Does one person, or more, typically dominate the meeting? Are ideas and different views encouraged or discouraged in meetings? Once you identify the problem areas, you can help your employees be more engaged in a way that shows them that their perspective is valued. This proactive engagement also promotes equity because you are giving those who might not raise their hand an opportunity for their voices to be heard.

Be Open to Honest Conversations

Something I have realised both in my professional and personal lives is that there is real beauty in having honest conversations. These conversations give you an opportunity to actively identify a problem and try to find a resolution. Honest and oftentimes difficult conversations can be a catalyst building relationships, trust, and communication. If someone on your team is underperforming, try to understand why. An unfettered space to talk honestly will help you both walk away from the conversation with a clear understanding, different set of expectations, less stress, and recalibrated priorities.
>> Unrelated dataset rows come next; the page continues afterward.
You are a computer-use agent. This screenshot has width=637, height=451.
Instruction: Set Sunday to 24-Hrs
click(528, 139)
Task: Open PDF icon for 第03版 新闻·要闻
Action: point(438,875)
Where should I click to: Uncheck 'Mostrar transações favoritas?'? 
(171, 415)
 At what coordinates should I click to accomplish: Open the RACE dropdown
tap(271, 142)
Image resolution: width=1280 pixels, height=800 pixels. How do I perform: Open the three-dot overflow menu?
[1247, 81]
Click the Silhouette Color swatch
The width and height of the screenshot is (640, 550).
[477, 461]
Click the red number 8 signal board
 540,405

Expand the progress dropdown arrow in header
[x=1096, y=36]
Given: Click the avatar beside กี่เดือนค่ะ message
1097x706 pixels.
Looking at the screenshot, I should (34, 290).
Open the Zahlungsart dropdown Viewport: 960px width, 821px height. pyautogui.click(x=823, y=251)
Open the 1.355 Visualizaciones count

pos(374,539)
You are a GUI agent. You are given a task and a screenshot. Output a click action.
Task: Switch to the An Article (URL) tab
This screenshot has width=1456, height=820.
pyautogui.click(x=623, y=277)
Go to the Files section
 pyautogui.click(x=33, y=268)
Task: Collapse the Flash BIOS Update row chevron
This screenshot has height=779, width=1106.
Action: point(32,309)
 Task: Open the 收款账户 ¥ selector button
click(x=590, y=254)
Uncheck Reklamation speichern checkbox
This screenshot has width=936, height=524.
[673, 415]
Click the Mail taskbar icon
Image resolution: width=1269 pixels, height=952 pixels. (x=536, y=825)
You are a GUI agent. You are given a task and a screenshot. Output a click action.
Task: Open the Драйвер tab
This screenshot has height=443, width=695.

We are also mere mortals and needless to say, nobody is perfect. We all still have so much to learn about the language we use, our own unconscious microaggressions, and how they affect our daily lives. Microaggressions are particularly toxic as they often foster resentment that can build up over time and have a harmful effect on an employee’s mental and physical well-being. There are a few ways that people typically react to microaggressions: they either react immediately to the transgression, address it at a later time once they’ve had time to think it through, or ignore it altogether. As managers, we have a responsibility to identify when microaggressions happen, and be able to correct and prevent them from happening again. It can be difficult work, but we need to have these open and honest conversations to challenge our biases, take accountability for our mistakes, and learn from other people’s experiences.

Lead with Empathy

Empathy is the key to building a more diverse and inclusive organisation in a productive and meaningful way. Have open conversations about expectations, emphasise the impact of personal obstacles, strengths, and opportunities. Don’t forget that your employees are human – ask how they are doing both professionally and personally. As a manager, your job is to ensure their productivity but also to guide them along their career paths. These ongoing discussions will go a long way in building trust and shaping your relationship with your team, both of which are critical to an effective team.

Ongoing inclusion requires significant emotional capital, intention, and attention. When these practices are layered into a manager’s day-to-day management style, they promote an inclusive environment that empowers the team to be the very best version of themselves.

Never forget to be flexible, be adaptable, and regularly recommit yourself to active and engaging encouragement.